Название пьесы имеет как бы два равнозначных варианта: «Кабала святош» или же «Мольер», но это первое впечатление обманчиво. На самом деле все обстоит значительно сложнее: в этом бинарном названии изначально заключена сложнейшая драматическая коллизия, смысл которой становится понятным лишь

в ходе развития действия пьесы. Семантическая эквивалентность названий формально оправдана: пьеса посвящена последним годам жизни Мольера, которые проходили в кошмарных условиях как личного плана, так и в условиях социального гнета. Однако по ходу развития действия пьесы это название незримо переносится в другую историческую эпоху - и тогда возникает тот художественный параллелизм, который и определяет природу и содержание самой историко-социальной и биографической аллюзии.

В период правления короля Франции Людовика XIV (1638-1714) в стране существовала «Компания Святых Даров» - тайное общество, в которое входили многие высокопоставленные лица как духовного звания, так и вполне светские, приближенные к королю. Это общество располагало широкой сетью агентов, занимавшихся шпионажем, доносами, шантажом и другими темными делами.

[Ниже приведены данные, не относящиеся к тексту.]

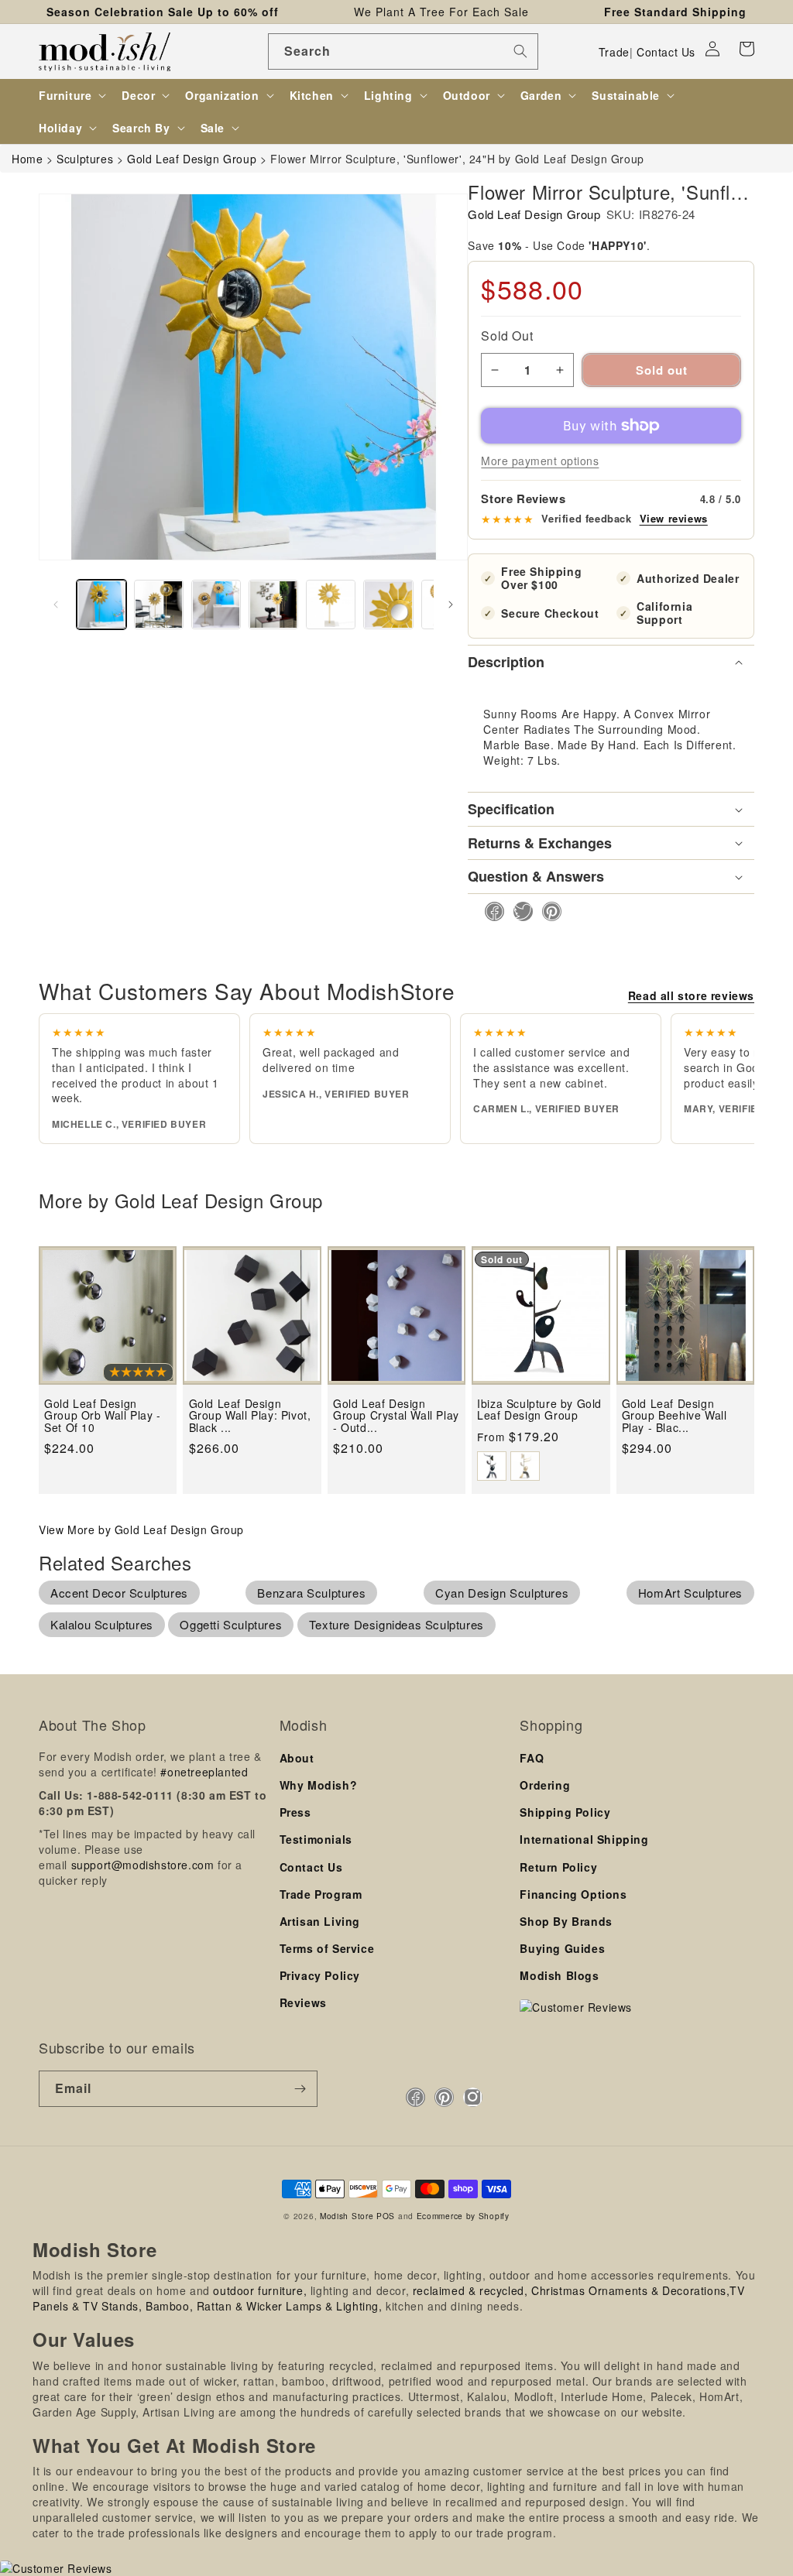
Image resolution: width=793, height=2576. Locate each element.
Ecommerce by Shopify (463, 2215)
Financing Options (573, 1894)
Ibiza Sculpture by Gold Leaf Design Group (539, 1410)
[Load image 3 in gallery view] (216, 604)
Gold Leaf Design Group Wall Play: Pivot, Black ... (250, 1416)
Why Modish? (319, 1785)
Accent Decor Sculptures (119, 1592)
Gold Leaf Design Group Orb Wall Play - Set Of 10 (102, 1416)
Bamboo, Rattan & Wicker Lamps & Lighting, (264, 2306)
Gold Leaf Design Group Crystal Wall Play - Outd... (396, 1416)
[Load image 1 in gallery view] (101, 604)
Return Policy (558, 1867)
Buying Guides (562, 1948)
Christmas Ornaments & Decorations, (630, 2290)
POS (385, 2215)
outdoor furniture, (260, 2290)
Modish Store (346, 2215)
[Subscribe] (300, 2089)
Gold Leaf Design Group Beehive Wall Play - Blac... (674, 1416)
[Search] (520, 51)
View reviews (674, 519)
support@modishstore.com (143, 1864)
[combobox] (403, 51)
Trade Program (321, 1894)
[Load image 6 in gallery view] (388, 604)
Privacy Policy (320, 1975)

В сфере внимания этой «Компании» были и писатели, в том числе и Мольер. Если же к этому обществу добавить легальную прессу, театральную критику, мнения и сплетни столичных салонов, интриганов, завистников, травивших Мольера, то вырисовывается довольно яркий и выразительный портрет «копий с оригиналов» (Мольер), составлявших вкупе лицо французской «кабалы святош», в тенетах которой творил, жил и задыхался великий драматург и беззащитный человек Жан- Батист Поклен.

В слове «кабала» М. Булгаков удивительным образом объединяет два значения: русское - «задолженность, долговая зависимость, рабство» [11, с.148], «всякая неволя, безусловная зависимость, рабство, холопство» [2, с.69] и французское «cabale» - «крамола, происки, шайка, клика, сообщество, заговор» [6, с.82]. Сочетание столь емкого смыслового значения в одном слове делает его антонимичным по сути в лингвистическом плане, а в социальном отношении наполняет его каким-то безысходным, смертным содержанием, которое усиливается еще и словом «святоши» (богомольные лицемеры, ханжи).

Из официальных источников (в том числе и многочисленных писем М. Булгакова) 1920-30-х годов вырисовывается довольно грозный и многоликий мрачный портрет нашей родной, советской «кабалы святош», гнет которой в полной мере испытал на себе великий драматург и беззащитный человек Михаил Афанасьевич Булгаков. Доведенный до нервного расстройства, не имея средств к существованию, подавленный запретами постановок своих пьес, отчаявшийся писатель обращается с письмами вначале лично к Сталину, а вскоре и к Советскому правительству, видя в них последнюю надежду на помощь и на свое спасение как писателя и человека. Из письма к «Правительству СССР»: «... за десять лет моей литературной работы я собрал 301 отзыв обо мне. Из них: похвальных - было 3, враждебно-ругательных - 298. Вся пресса СССР, а с нею и все учреждения, которым поручен контроль репертуара, в течение всех лет моей литературной работы единодушно и с НЕОБЫКНОВЕННОЙ ЯРОСТЬЮ доказывали, что все произведения Михаила Булгакова в СССР не могут существовать» [1, ^V, с.445]. И последнее, как крик полного отчаяния: «... у меня налицо, В ДАННЫЙ МОМЕНТ, - нищета, улица и гибель» [1, ^V, с.450].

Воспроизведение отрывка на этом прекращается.